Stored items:

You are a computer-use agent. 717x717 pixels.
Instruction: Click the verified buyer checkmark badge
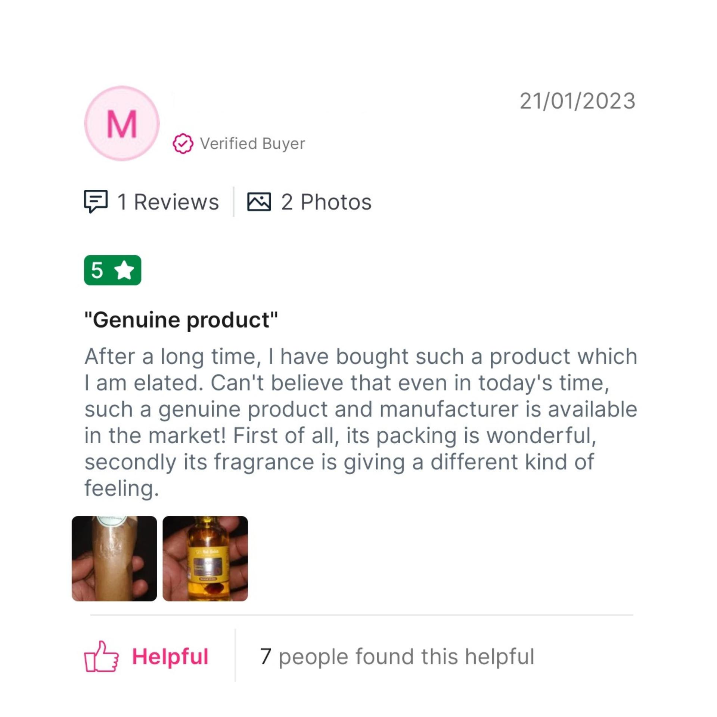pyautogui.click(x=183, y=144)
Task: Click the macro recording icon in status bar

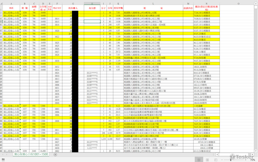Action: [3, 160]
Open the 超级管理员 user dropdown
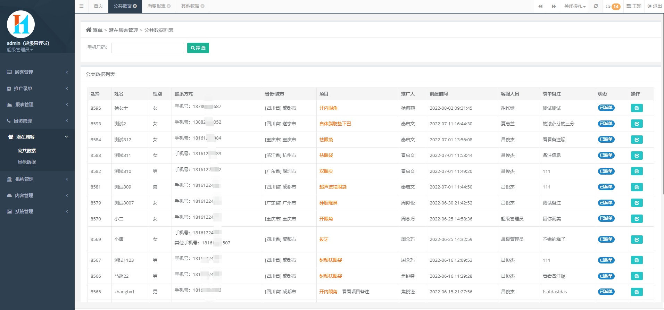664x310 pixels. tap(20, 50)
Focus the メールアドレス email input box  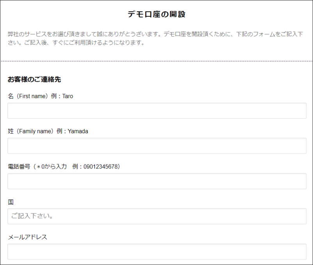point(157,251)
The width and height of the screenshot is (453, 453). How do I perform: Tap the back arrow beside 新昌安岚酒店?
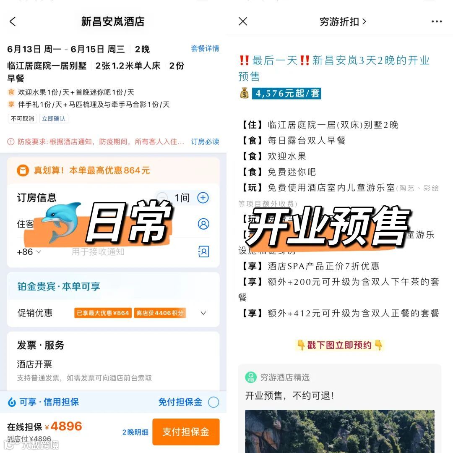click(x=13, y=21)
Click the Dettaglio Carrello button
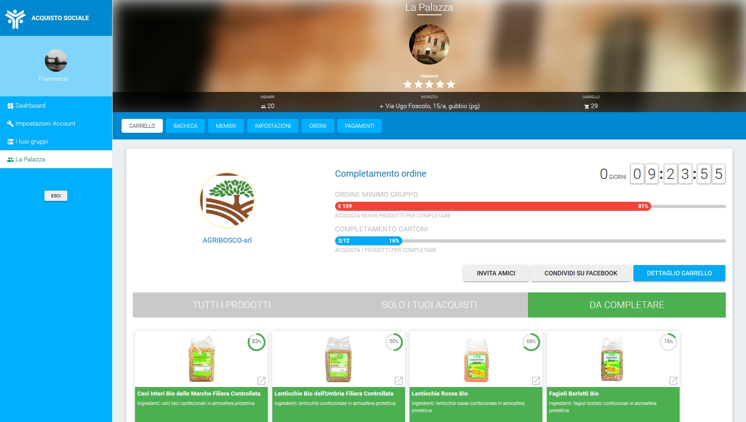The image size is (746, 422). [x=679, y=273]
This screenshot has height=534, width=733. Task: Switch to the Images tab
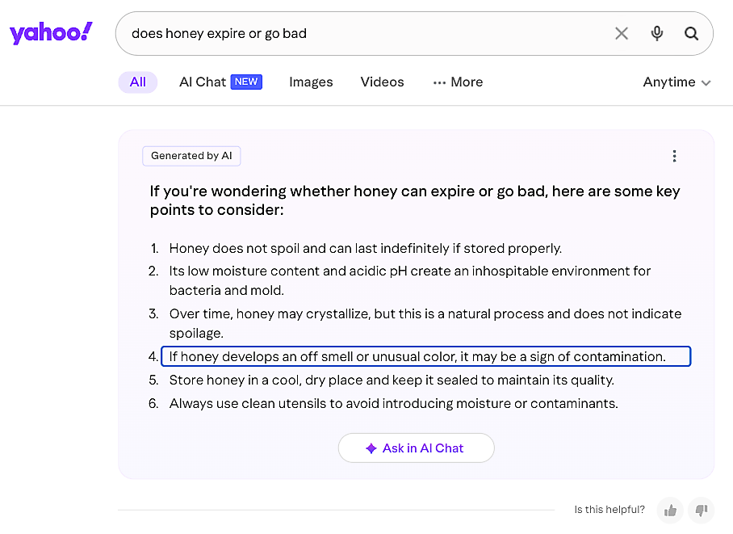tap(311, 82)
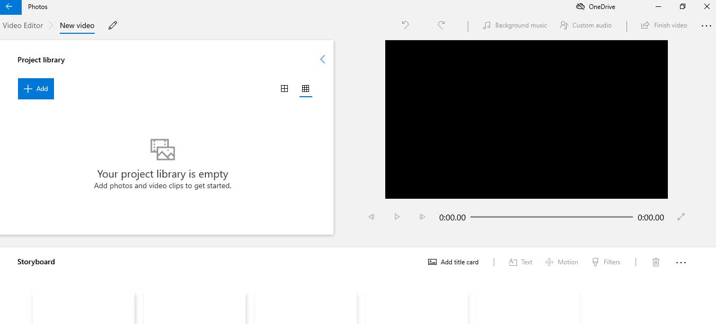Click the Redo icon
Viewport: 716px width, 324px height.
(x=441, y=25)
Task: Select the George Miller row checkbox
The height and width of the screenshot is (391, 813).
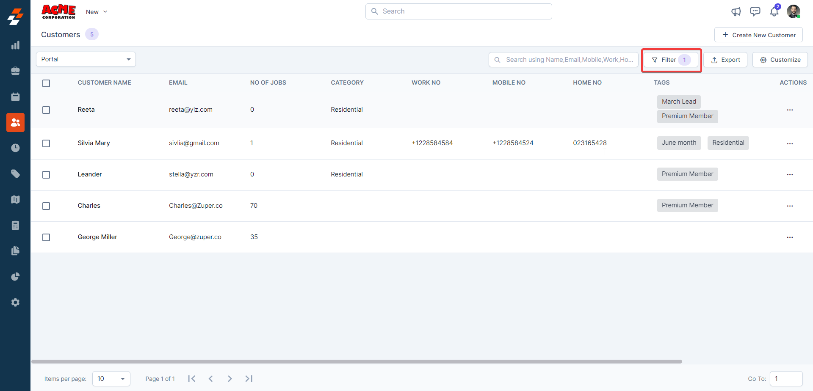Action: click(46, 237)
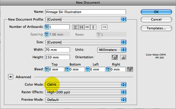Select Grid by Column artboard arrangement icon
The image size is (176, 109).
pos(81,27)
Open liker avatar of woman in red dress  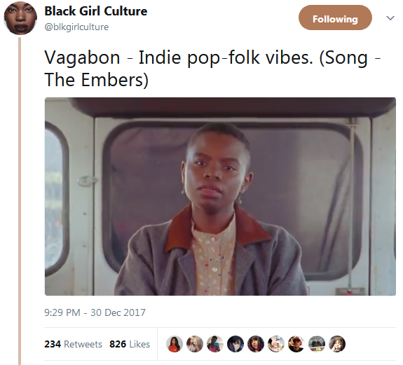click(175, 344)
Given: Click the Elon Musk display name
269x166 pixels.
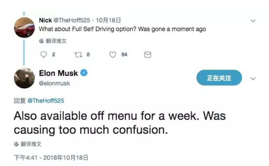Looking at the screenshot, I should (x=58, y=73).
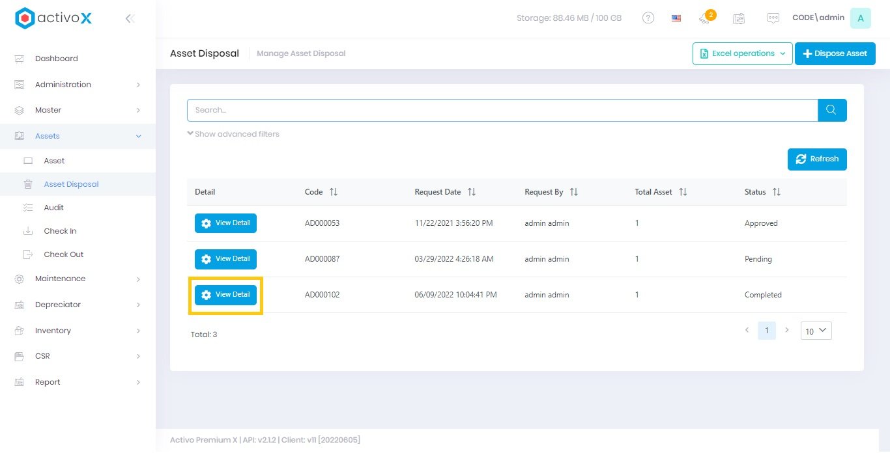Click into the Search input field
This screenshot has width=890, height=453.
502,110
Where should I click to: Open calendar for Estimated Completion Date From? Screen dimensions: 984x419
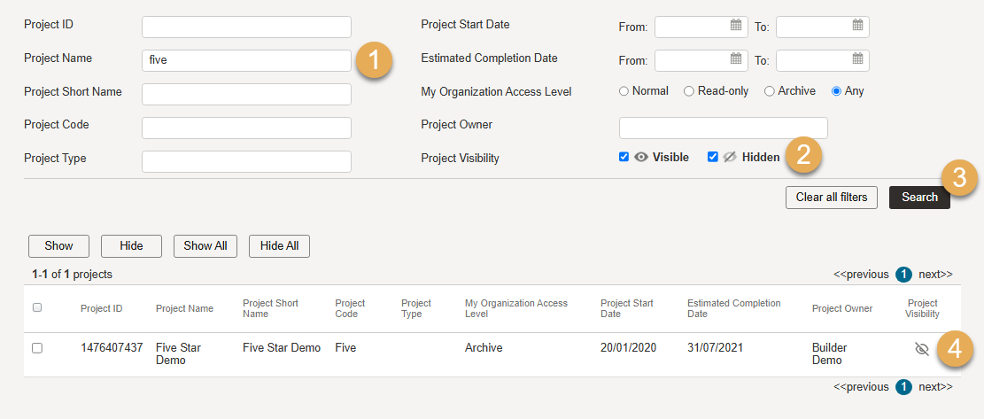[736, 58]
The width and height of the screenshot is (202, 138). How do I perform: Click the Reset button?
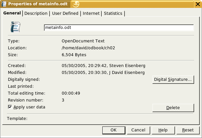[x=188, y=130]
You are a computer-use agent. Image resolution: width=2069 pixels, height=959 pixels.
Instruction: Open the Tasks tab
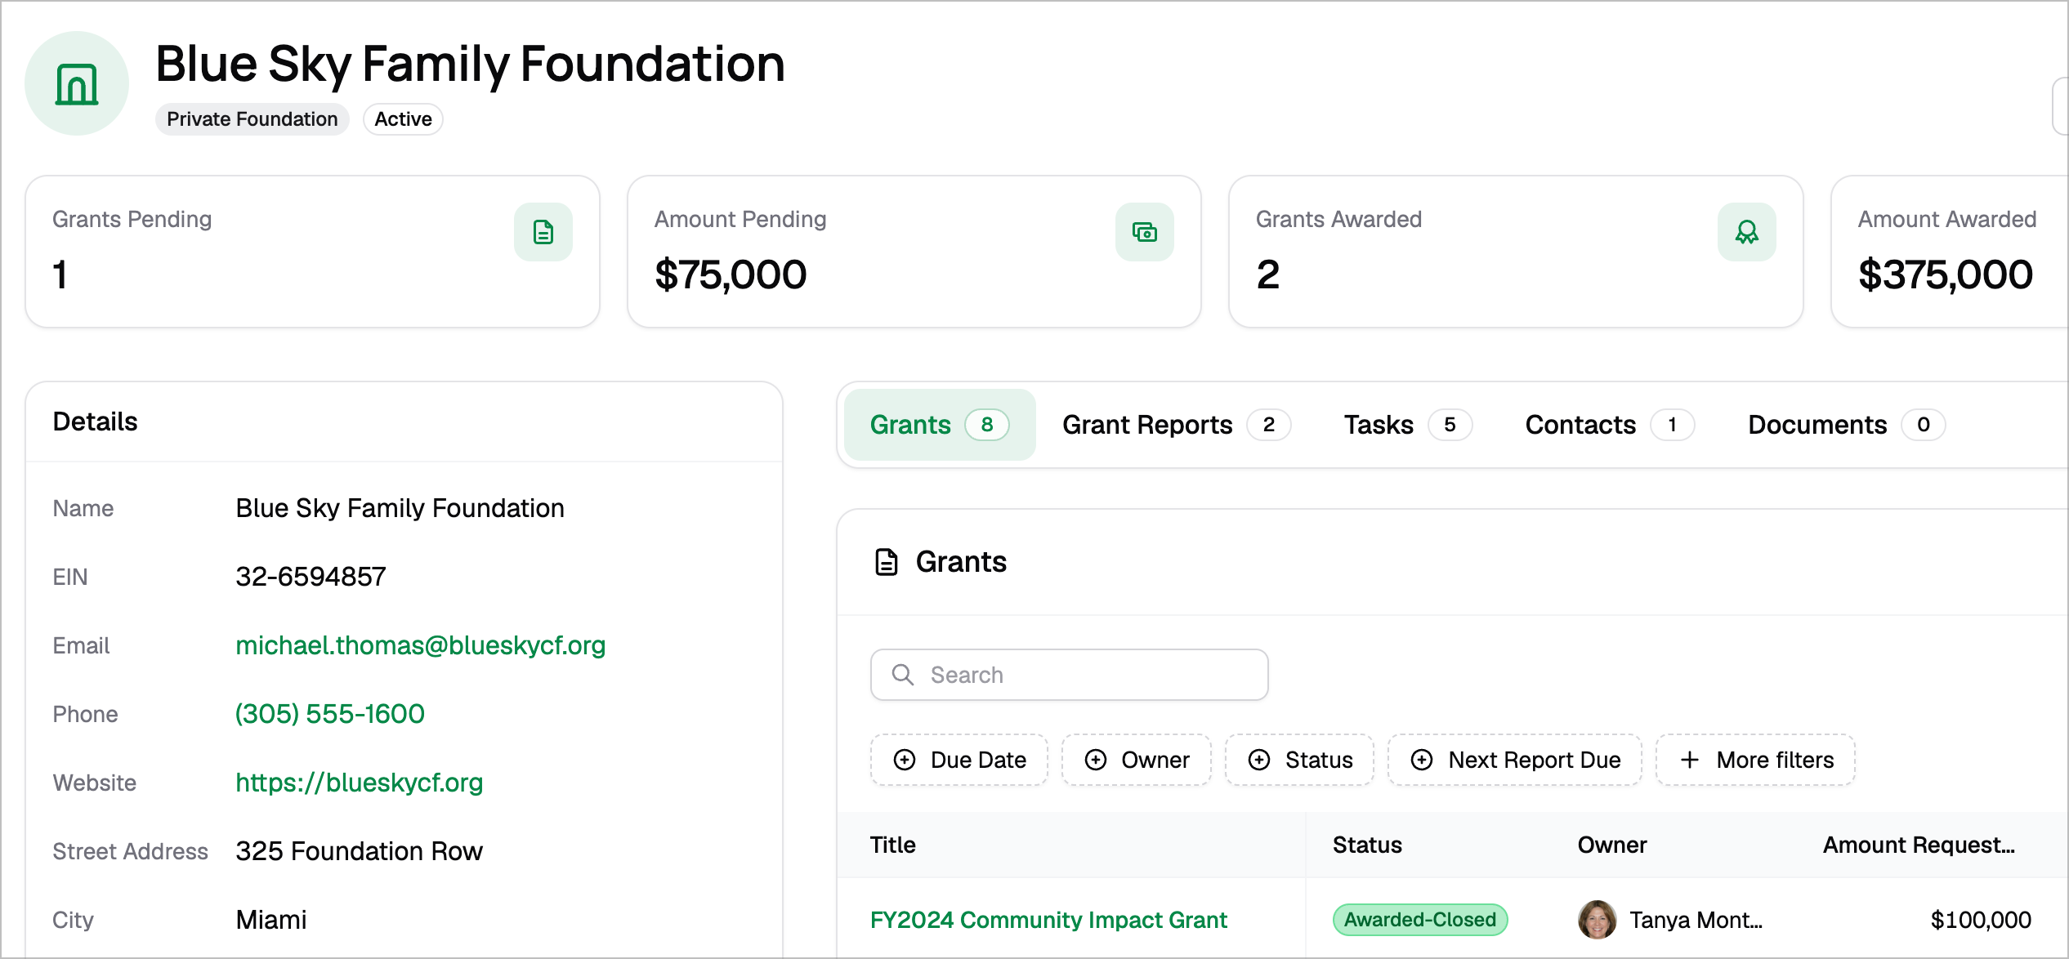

● About this exercise
Return each line of the data where the word "agent" appears.

● Completed task
You are a computer-use agent. 717x717 pixels.
You are a computer-use agent. Image resolution: width=2069 pixels, height=959 pixels.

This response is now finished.